As they crept toward the front of the line, a woman approached them and said she and her husband and three children had just tried to cross the border but had turned back because her husband wasn’t allowed to leave.
“But then she showed us on her phone that right now our president had adopted an addition to the law that said a man who has three kids or more, they can cross the border,” Lilia said.
The woman asked if she could stay in front of Lilia’s family in the line and try again with this new piece of information.
“We said, ‘Yes, of course, try,’” Lilia said.
The woman’s family showed their documents to the border patrol and then showed them their phone. At first the officers said no — the addition to the law was so new that they didn’t even know about it yet. But they asked some higher authorities, and in the end, they said yes.
“After that it was our turn, and we showed our documents,” Lilia said.
The other family got held up because they didn’t have their car’s documents with them, but Lilia’s family moved on through.
“When we got into Slovenia, an officer who saw my husband said, ‘How is it possible? You are the first man who has done this,’” Lilia said. “For us, it was a really, really big miracle. When we adopted our daughter, we thought we were doing something good for her, but really because of her, we were all able to stay together. God took care of us.”
And she said He continued to take care of them as they traveled across Europe to Spain, where they were able to stay with a kind-hearted woman for free for several weeks.
They were grateful. But the emotional toll of the war was tough.
“Spain is a beautiful country, but really for a month and a half I just cried,” Lilia said. “All my thoughts were about Ukraine, my home, my mom, my sisters and their kids. It was very, very difficult.”
Finding a job was difficult too — they didn’t know any Spanish at all.
So eventually relatives in the United States sent them some money to fly to Mexico, where a California church group helped them get to the border to talk to a U.S. official.

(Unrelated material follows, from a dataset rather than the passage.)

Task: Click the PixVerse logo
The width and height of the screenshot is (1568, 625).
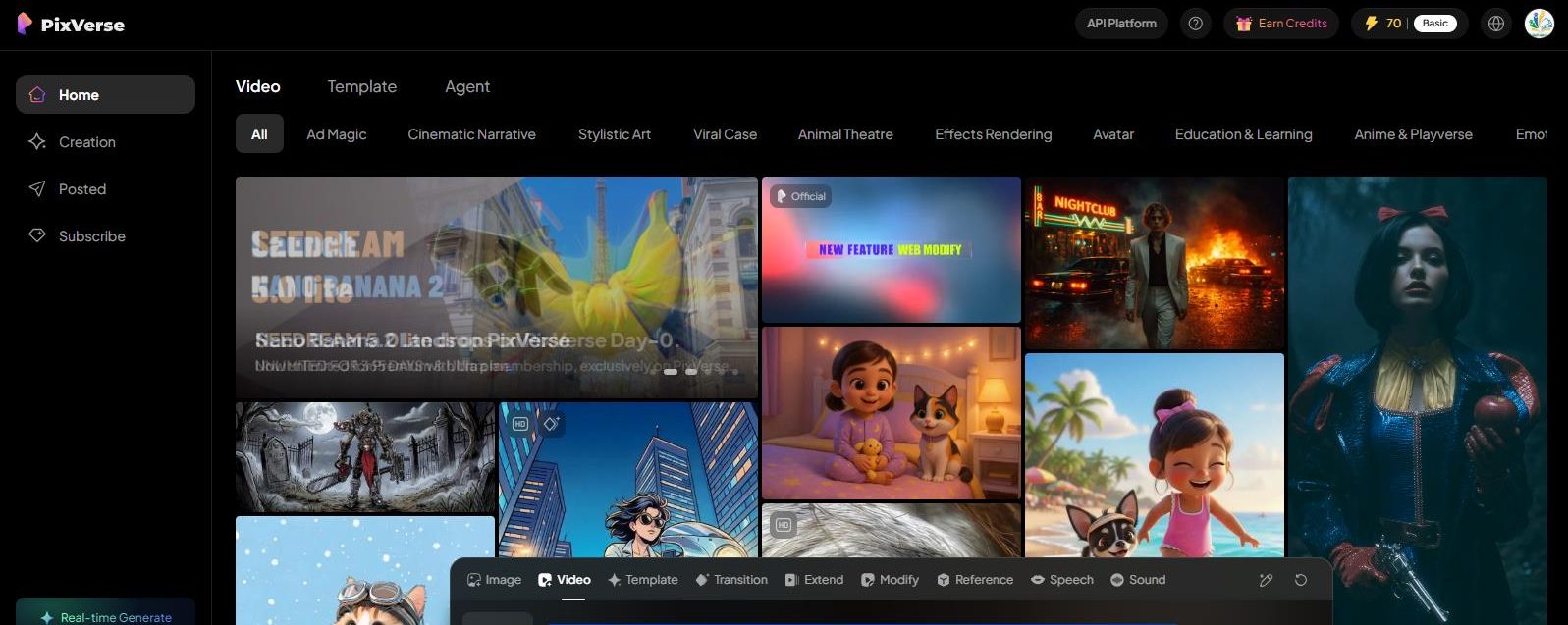Action: [x=71, y=25]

“We talked with American representatives and explained that we’re from Ukraine and we have relatives in Texas and we need help, and they provided humanitarian parole for one year.”
Rebuilding life
Lilia and her family moved in with their relatives in Texas, and her husband got a job where he worked hard but didn’t make much money. That first year, Lilia still had her mind set on returning to Ukraine.
But the war dragged on.

“We understood after a while that it’s not stopping so quickly, and we need to build our life here,” she said.
They worked hard on learning English. Lilia had lessons three days a week online with an English teacher she knew from Ukraine.
They also got involved in a church, and the members there helped them pay the deposit for a small house and get some furniture.
In God’s hand
“It was impossible for us to buy those things — we had just enough money for food,” Lilia said. “I really see a lot of miracles and care; God held all this in His hand.”
Then after visiting Ukrainian friends in Alabama for Christmas, they felt God prompting them to move to the state. Now they’re members of an Alabama Baptist church.
“We feel like the church is our home; we have friends here,” Lilia said. “I believe God put us in this church in this place, and it’s not a coincidence — it’s God’s will and it’s how He takes care of us.”
Government changes
Now, as the U.S. government makes changes related to immigration and the war in Ukraine, Lilia and her family wait to see what will happen with their legal status in the future.
“We can’t go back to our city or our house, so if we have to move somewhere, we will be starting from scratch again,” she said. “I’m not ready to do that — right now, we have a house, a job, a church and friends.”
She also prays her children won’t have to move into a new school situation with a different language again. She has so many questions in her mind, but in the midst of that, she has an anchor in God — and she said she doesn’t know how anyone survives something like this without it.
“Sometimes I think about it and I ask God why. But I know God brought us here and took care of us, so I know in the future it will be the same,” she said. “No matter what, He will take care of us.”
EDITOR’S NOTE — Name has been changed for security reasons.